決まった正解のない予測困難な時代を生きる皆さんにとって、自らの人生や社会における、答えが定まっていない問題を受け止め、多様な他者と議論を重ねて探求し、自分が納得でき、周囲の納得も得られる答え=いわゆる納得解を導くための資質・能力が求められるようになります。

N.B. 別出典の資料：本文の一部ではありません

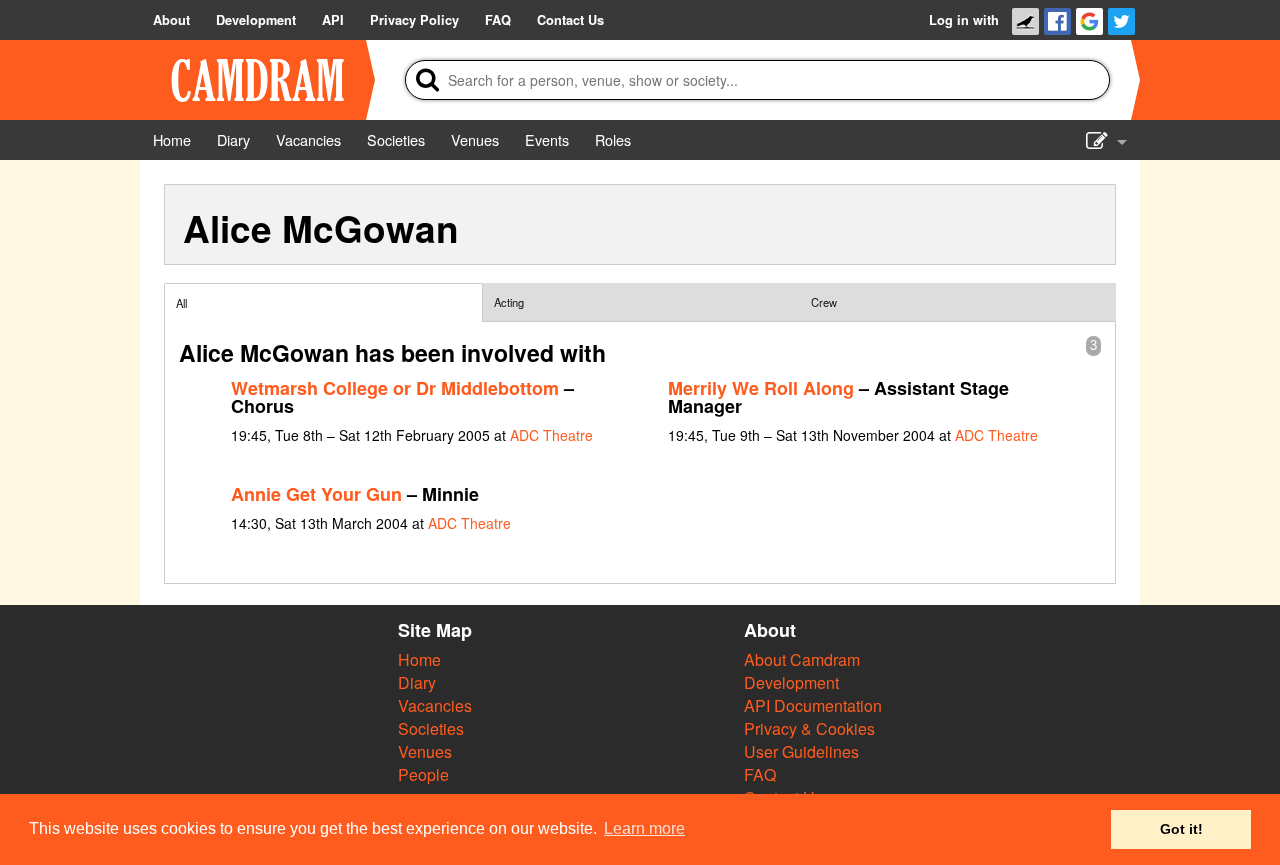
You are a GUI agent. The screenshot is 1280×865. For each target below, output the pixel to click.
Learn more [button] (644, 828)
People (423, 774)
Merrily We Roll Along (761, 388)
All (181, 303)
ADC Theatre (551, 435)
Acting (509, 302)
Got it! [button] (1181, 829)
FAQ (760, 774)
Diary (417, 682)
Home (419, 659)
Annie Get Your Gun (316, 494)
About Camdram (802, 659)
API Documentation (813, 705)
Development (791, 682)
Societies (431, 728)
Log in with (964, 20)
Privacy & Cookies (809, 728)
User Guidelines (801, 751)
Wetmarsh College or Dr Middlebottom (395, 388)
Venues (425, 751)
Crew (824, 302)
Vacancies (435, 705)
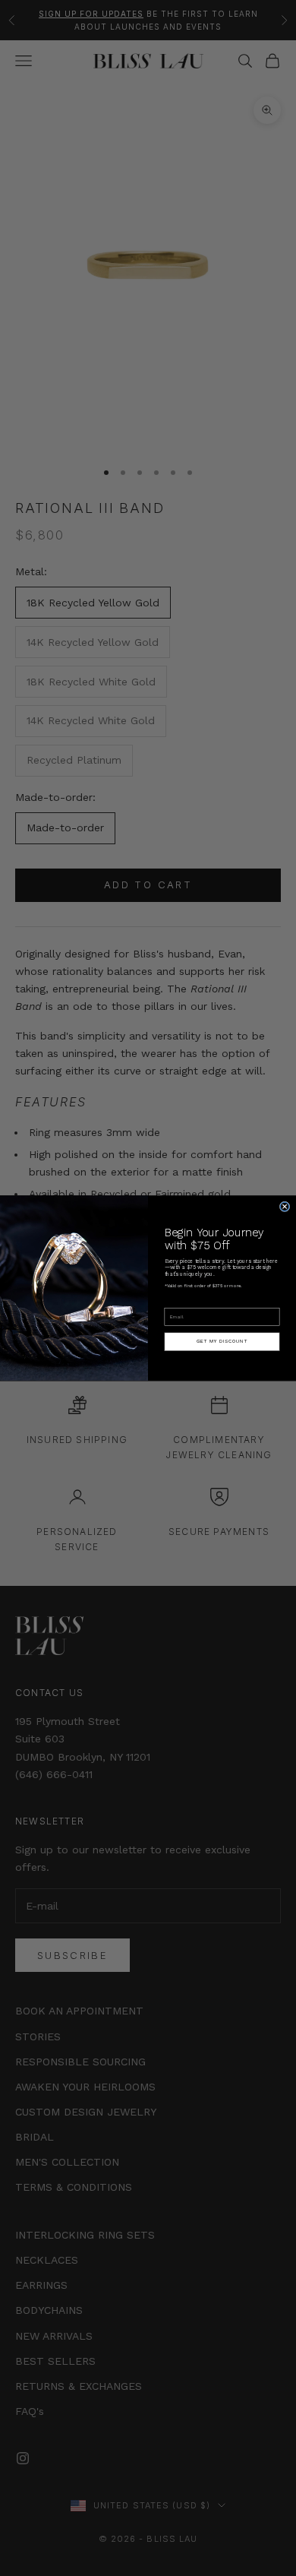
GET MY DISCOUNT (222, 1341)
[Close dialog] (284, 1206)
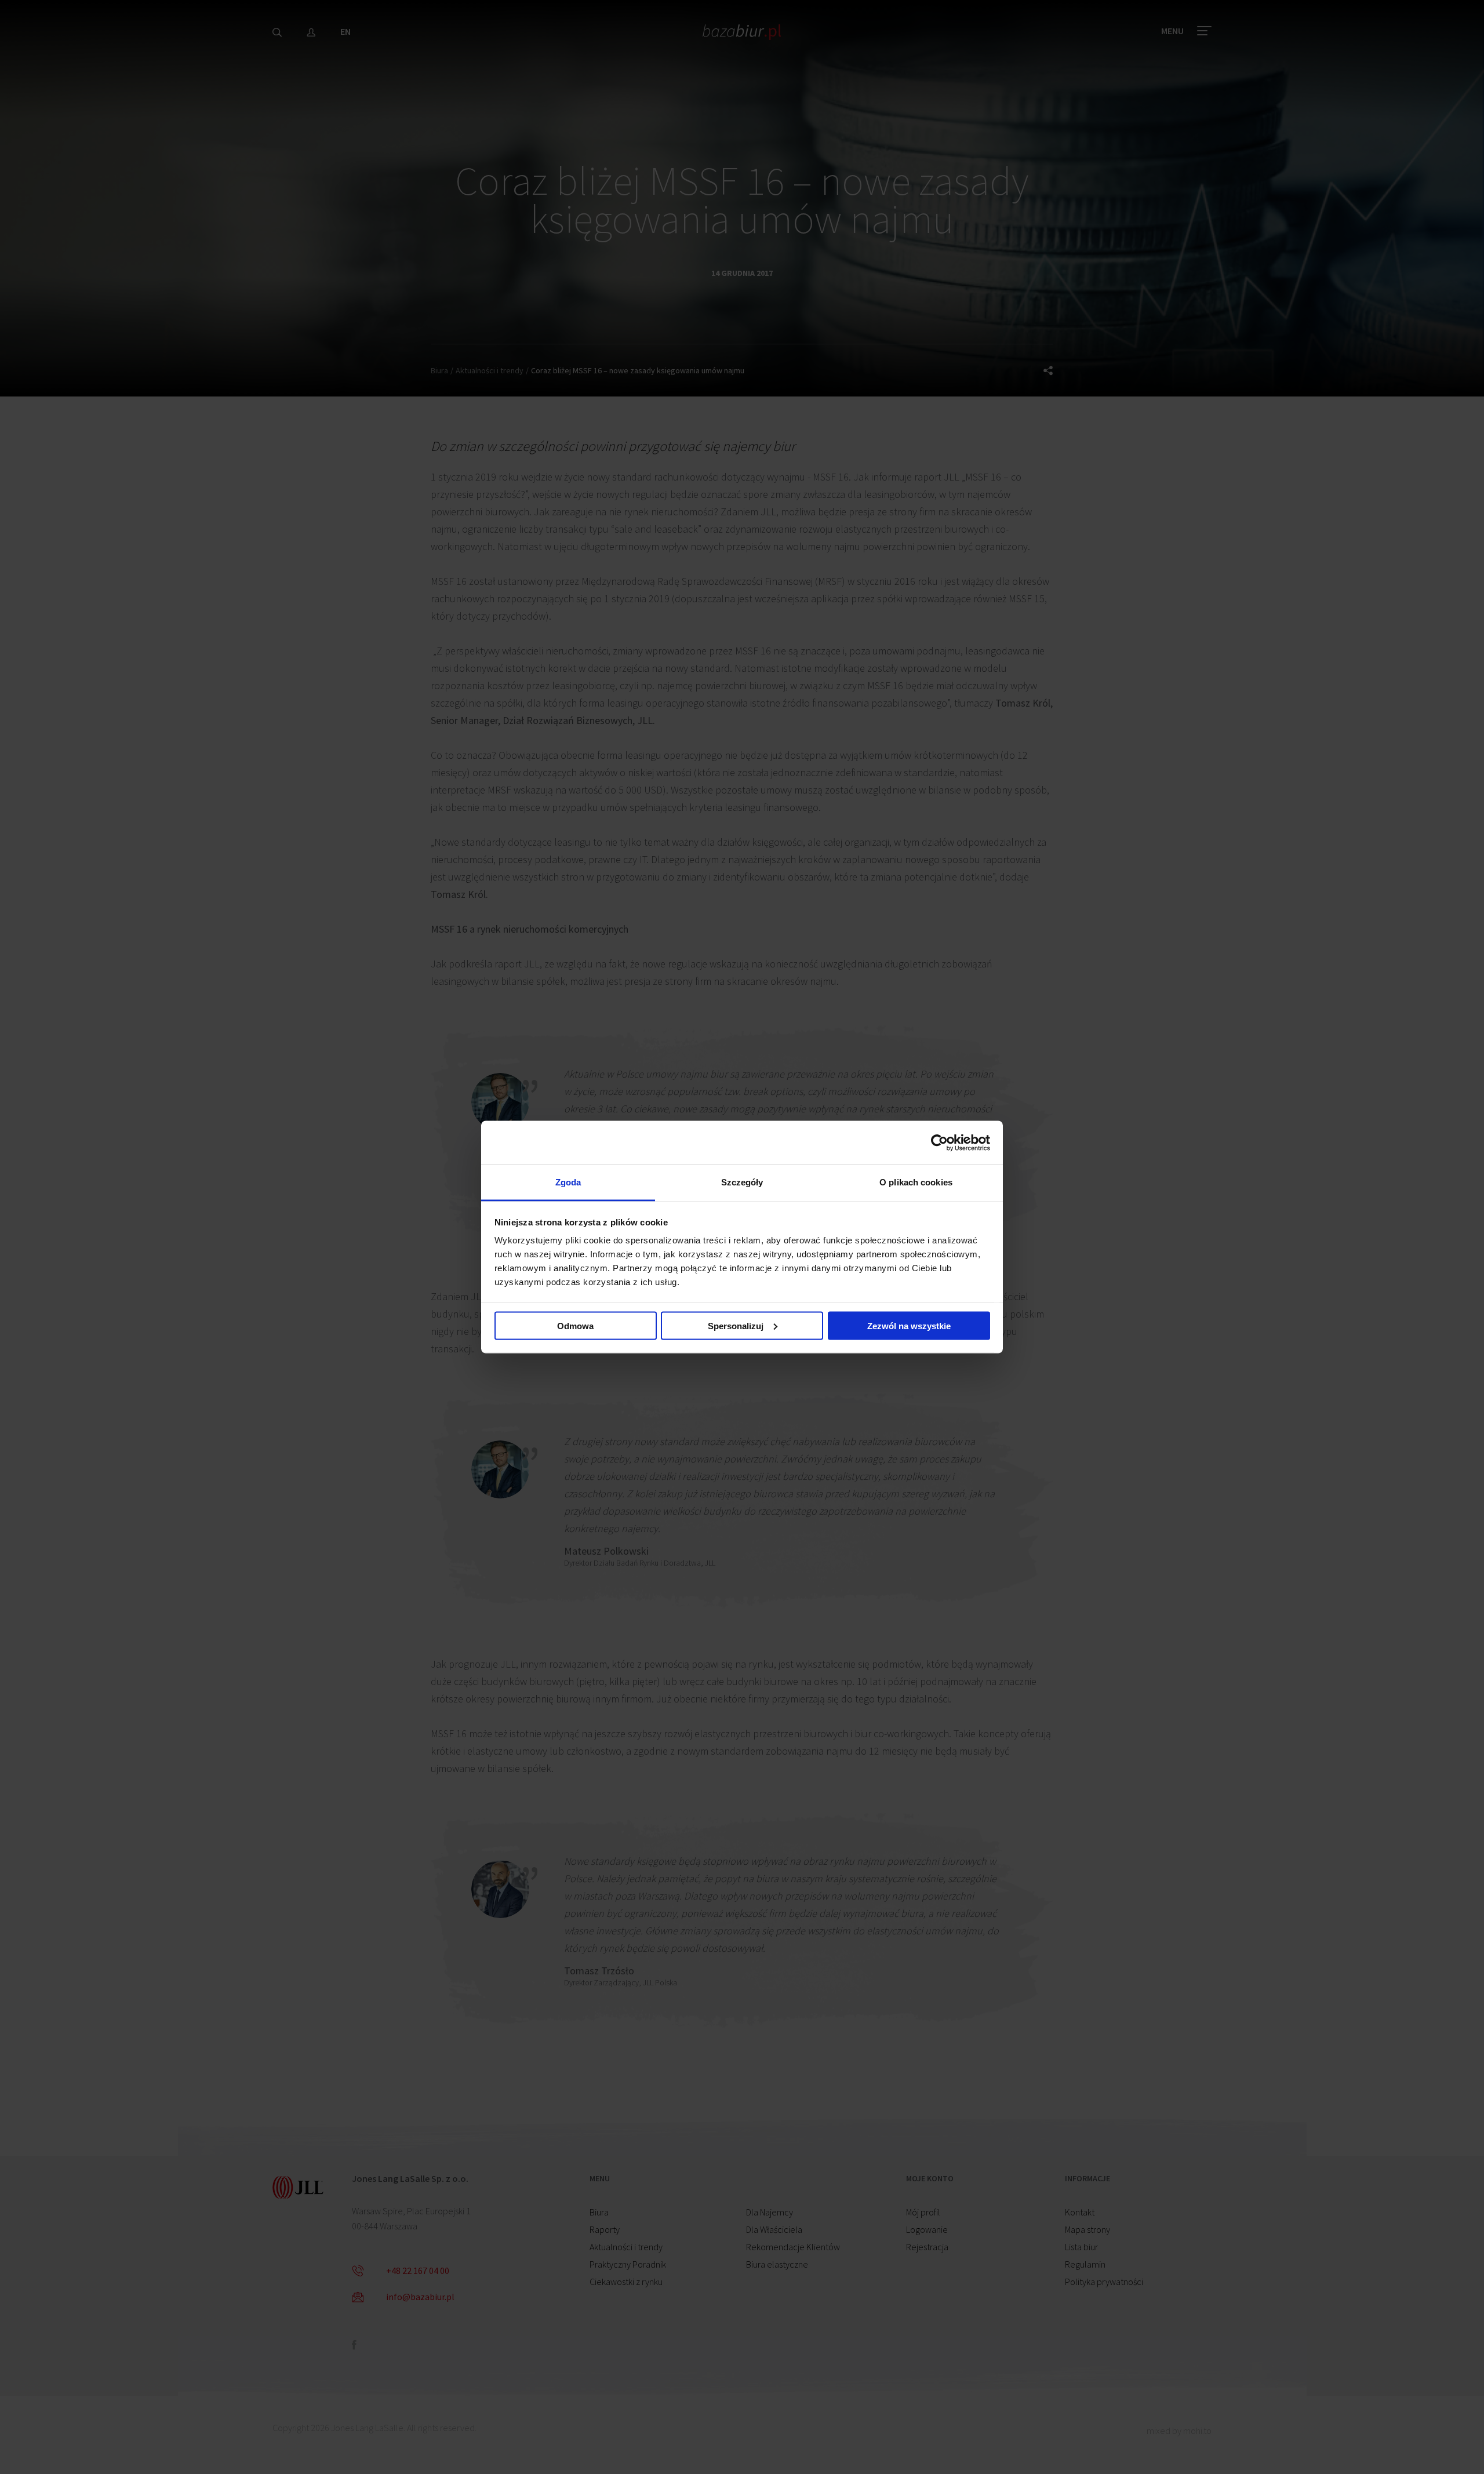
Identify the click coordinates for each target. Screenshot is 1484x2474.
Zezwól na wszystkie (909, 1325)
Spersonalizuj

少し難しいことを話しましたが、西池袋中学校で学んだ「考え、議論する道徳の授業」と同じように、まず、自分の考えをもち、相手の意見や考えに耳を傾け、話し合い、さらに考える。そして深める。自己を見つめ、物事を広い視野から多面的・多角的に考え、人間としてよりよく生きるにはどうしたらよいのかということを考えてきた皆さんには、その基礎は身についているはずです。また、学年朝礼でスピーチをしたり各教科や特別活動、総合的な学習の時間で、自分の考えをまとめ、相手にわかるように表現してきた皆さんは、その基礎は身についているはずです。当たり前のことを当たり前にやる力や、苦しいことや辛いことにも立ち向かう力もつけてきたはずです。自信をもって、自己実現に向けて努力を続けてください。
医療の発達、栄養状態や衛生環境の改善などによって、人生は100年時代を迎えています。そんな時代を生き抜いていく皆さんだからこそ、「西池袋中学校で学んだことを礎に、自分の夢に向かって努力し、自覚と責任をもって自らの役割を果たしてほしい」のです。この地域、郷土を愛し、西池袋中学校の卒業生であることに自信と誇りをもってこれからの人生を切り拓いていってください。また、卒業生として、地域に生活する者としてこれからも西池袋中学校を応援してください。
平成最後の年に卒業する第14回卒業生、皆さんの今後の健やかな成長を祈念し、そして限りない前途を祝し、校長式辞といたします。